Column compression to reduce the size of stored data - Amazon Redshift

Column compression to reduce the size of stored data

Compression is a column-level operation that reduces the size of data when it is stored. Compression conserves storage space and reduces the size of data that is read from storage, which reduces the amount of disk I/O and therefore improves query performance.

ENCODE AUTO is the default for tables. When a table is set to ENCODE AUTO, Amazon Redshift automatically manages compression encoding for all columns in the table. For more information, see CREATE TABLE and ALTER TABLE.

However, if you specify compression encoding for any column in the table, the table is no longer set to ENCODE AUTO. Amazon Redshift no longer automatically manages compression encoding for all columns in the table.

You can apply a compression type, or encoding, to the columns in a table manually when you create the table. Or you can use the COPY command to analyze and apply compression automatically. For more information, see Let COPY choose compression encodings. For details about applying automatic compression, see Loading tables with automatic compression.

Note

We strongly recommend using the COPY command to apply automatic compression.

You might choose to apply compression encodings manually if the new table shares the same data characteristics as another table. Or you might do so if you discover in testing that the compression encodings applied during automatic compression are not the best fit for your data. If you choose to apply compression encodings manually, you can run the ANALYZE COMPRESSION command against an already populated table and use the results to choose compression encodings.

To apply compression manually, you specify compression encodings for individual columns as part of the CREATE TABLE statement. The syntax is as follows.

CREATE TABLE table_name (column_name data_type ENCODE encoding-type)[, ...]

Here, encoding-type is taken from the keyword table in the following section.

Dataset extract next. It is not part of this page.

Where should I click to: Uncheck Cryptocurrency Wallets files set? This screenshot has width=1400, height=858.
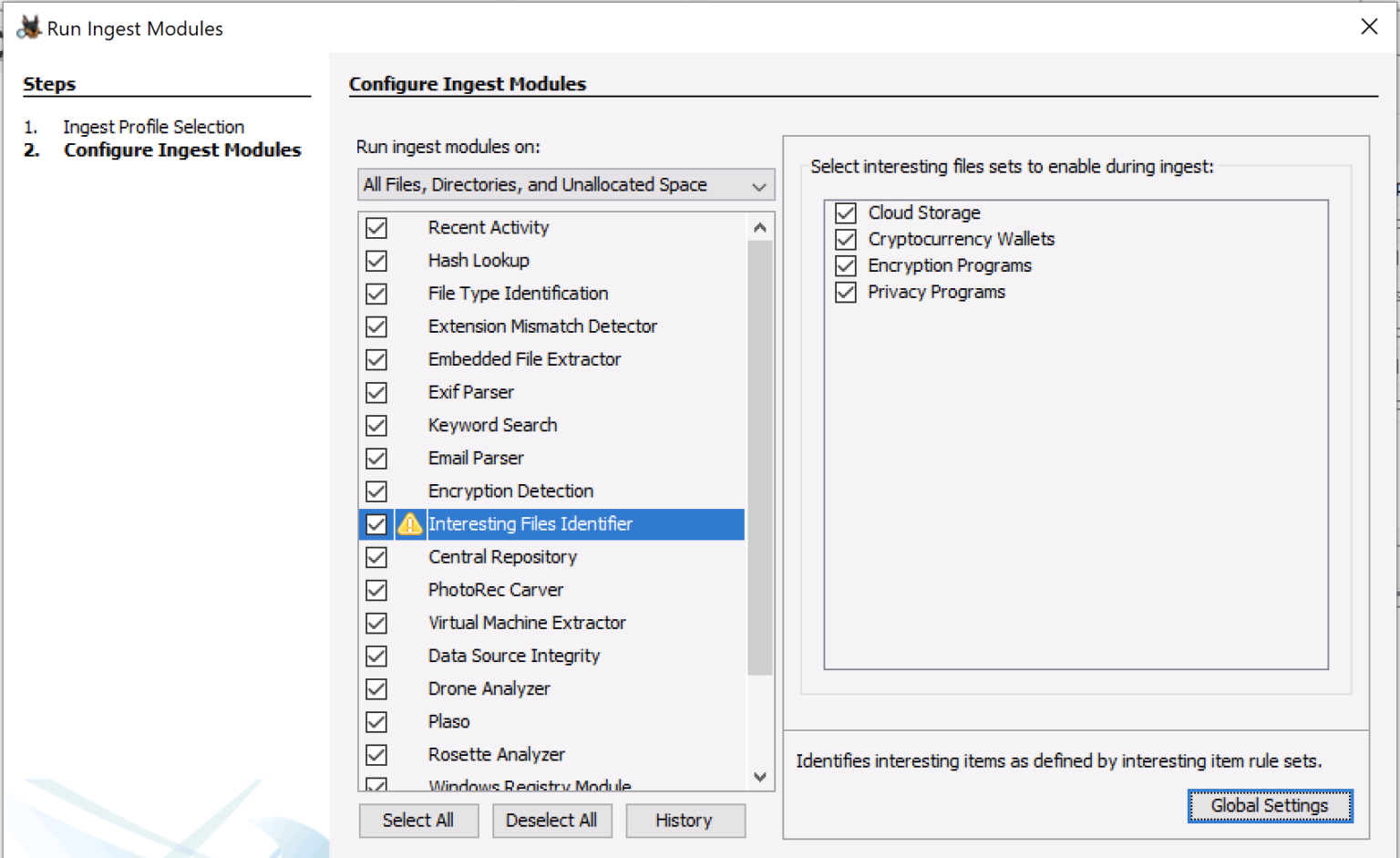point(846,240)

For example, the following statement creates a two-column table, PRODUCT. When data is loaded into the table, the PRODUCT_ID column is not compressed, but the PRODUCT_NAME column is compressed, using the byte dictionary encoding (BYTEDICT).

create table product( product_id int encode raw, product_name char(20) encode bytedict);

You can specify the encoding for a column when it is added to a table using the ALTER TABLE command.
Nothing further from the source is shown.